26 de fevereiro de 2011

CISNE NEGRO: O EGO E SUA SOMBRA


É cult apostar no Mal. Dá prestígio. Como se o Bem fosse hegemônico. No filme Cisne Negro (2010), de Darren Aronofsky, uma bailarina virgem, que vive com a mãe e dorme com seus ursinhos de pelúcia apesar de ter 28 anos, é a representação do Bem babaca, bem ao gosto da indústria da transgressão, que vive de expedientes cretinos como vampiros e Cia. Ela é empurrada para o Mal para se salvar de suas limitações profissionais e pessoais. Só assumindo seu lado escuro poderá interpretar as gêmeas de O Lago dos Cisnes, uma angelical e outra sinistra. O empurrão dado é para romper seu ego e privilegiar a sombra, o que pode ser fatal.

Natalie Portman, excelente atriz que neste filme “atua” demais, não é bailarina profissional. Aprendeu o métier em poucos meses e as limitações aparecem. É travada demais, não se solta, exatamente porque não é do ramo, apesar de ser uma profissional competente que até convence em alguns momentos. Mas o filme coloca esse defeito como parte do personagem, que não se solta por ser boazinha. O diretor, que escreveu o roteiro, fica assim lampeiro de que enganou todo mundo e ainda comete um crime: transforma Winona Ryder, outra atriz de primeira, numa bruxa velha asquerosa, como se fosse possível. Fica fake, assim como os passos ensaiados de Natalie.
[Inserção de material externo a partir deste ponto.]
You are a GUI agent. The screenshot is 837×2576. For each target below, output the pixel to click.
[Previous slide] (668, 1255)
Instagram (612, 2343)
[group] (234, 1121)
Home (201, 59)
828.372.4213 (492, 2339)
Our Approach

A história anda em círculos, se repetindo a cada cena, porque a idéia é pobre e obedece a mais um truque do diretor, o de alimentar a falsa cultura das massas, que para ele bate no teto com a música do Lago dos Cisnes e está pronta para se emocionar com o drama da bailarina que enfrenta a concorrência na grande estréia do balé. O algoz, o diretor do espetáculo, interpretado por Vincent Cassel, é obvio demais: faz pose de artista brilhante e tirano, assediador de suas atrizes. Os papéis estão todos engessados. A mãe de Natalie, interpretada por Barbara Hershey, é o protótipo da castradora que joga na cara da filha o fato de ter abandonado a carreira por ela.

Com esse feixe de lugares comuns, como querer fazer um grande filme? O diretor conta com a atriz principal, veteraníssima que irrompeu nas telas com Léon (O Profissional), aos 13 anos de idade. Mas se comporta como o diretor do balé que criou, empurrando sua atriz para o suicídio. Talvez Darren tenha se espelhado em Bob Fosse em All That Jazz, mas Fosse é incomparável, sobra em todos os sentidos. Cassel faz uma reles caricatura, obedecendo à dramaturgia rasa do script.

Não que o filme não mereça ser visto. Tem momentos, mas acompanhar a chorona em direção à degringolagem pessoal confundida como libertação é de doer. Poderíamos ser poupados dessa certeza de que não passamos de um bando de idiotas que esperam ver nos filmes apenas aquilo que alcançamos em nossas pobres percepções culturais. Se os diretores soubessem como são ridículos em menosprezar o público, não fariam coisas assim. Apostariam mais alto, pediriam socorro aos clássicos e não tentariam nos enganar com truques baratos. Eles tem tanto dinheiro à disposição, talento a rodo nos elencos, por que fazer um dramalhão de uma mulher se arranhando as costas e fugindo do seu destino inevitável de ser má, muito má?

Dá licença. Isso não se faz. O grande ego dos autores de cinema poderia deixar a sua sombra em paz. Busquem a perfeição, mas não o que a indústria do espetáculo acha que é a perfeição. É outra coisa, misteriosa, que só os grandes talentos, reunidos numa produção, poderão revelar.


RETORNO - 1.Imagem desta edição: Natalie Portman, um cisne branco em noite sem lua. 2. Audrey Hepburn, maravilhosa atriz, é o parâmetro que deve ser sempre revisitado. Aqui, em Funny Face (1957), de Stanley Donen, onde contracena com Fred Astaire ao som de Gershwin (sai da frente!).